Oceanographers Paul Dayton and Seelye Martin first observed and described brinicles in the early 1970s, and Martin actually managed to grow simulated brinicles in his Seattle laboratory, according to a 2012 National Geographic article (excerpted here). In 2011, A BBC film crew, which was diving in the waters around Little Razorback Island near Antarctica's Ross Archipelago, actually recorded the formation of a brinicle, which took about five to six hours.
A brinicle is a surreal, creepy sight — so creepy, in fact, that a British tabloid once described it as "the underwater icicle of death" and warned that it "kills everything in its path." And while that may be a bit hyperbolic, brinicles can indeed be lethal to some sea creatures who wander into pools of super-cold brine that form beneath them on the ocean floor, according to Andrew Thurber, an assistant professor in ocean ecology and biogeochemistry at Oregon State University.

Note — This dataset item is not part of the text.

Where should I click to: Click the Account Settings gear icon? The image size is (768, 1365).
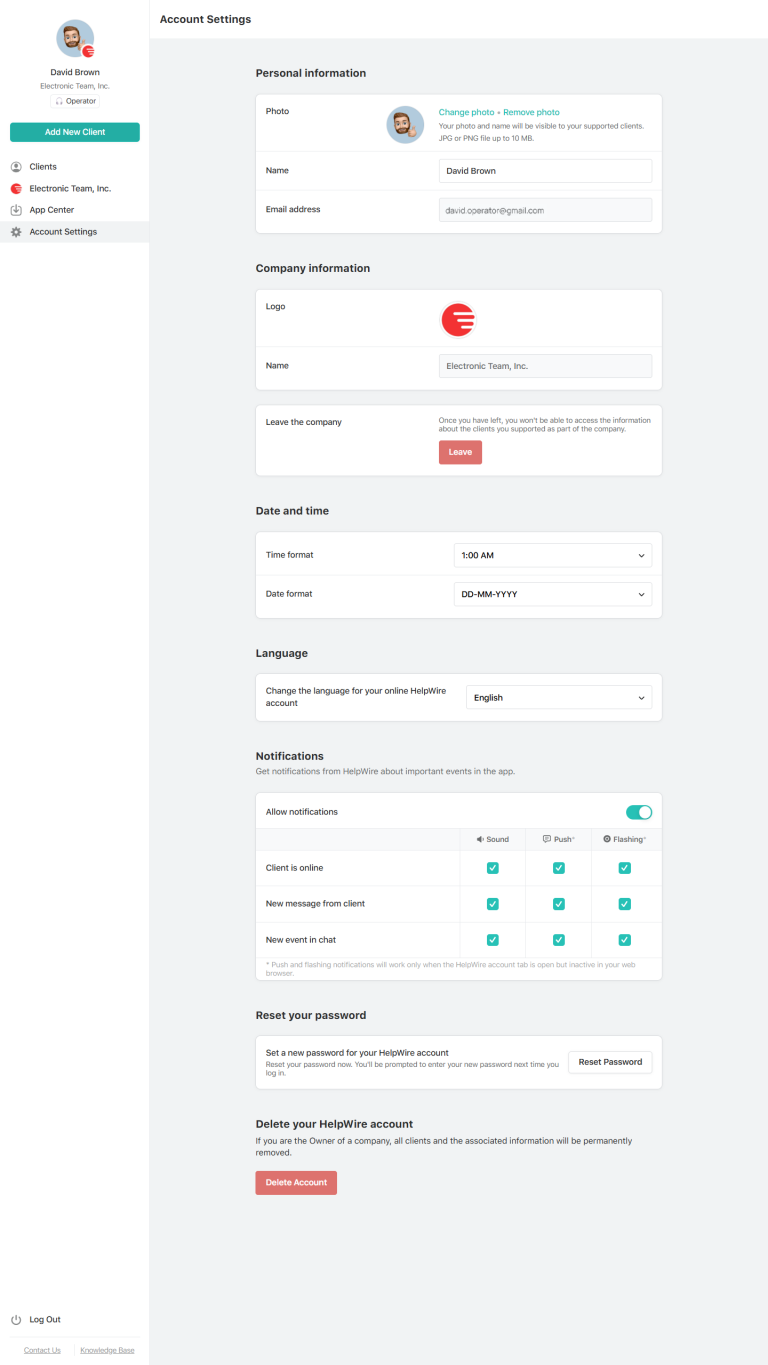tap(15, 231)
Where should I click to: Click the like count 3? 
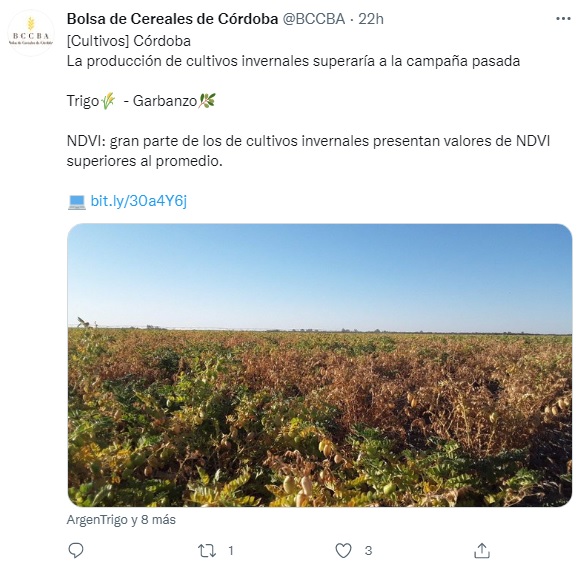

"I have seen the aftermath in person (the pools of dead animals) and then videos of them actually getting caught," says Thurber via email. "They are a very, very localized problem for animals. They tend to only occur in the shallows, and the species that occur there tend to be both abundant and common. So while small patches of dead animals that result from them, overall they very likely play a minor if any role in the population size of those animals."
Fortunately, they're only a threat to smaller creatures such as sea stars, and not to bigger animals like seals, whales or humans who happen to go diving at the frigid poles, according to Thurber.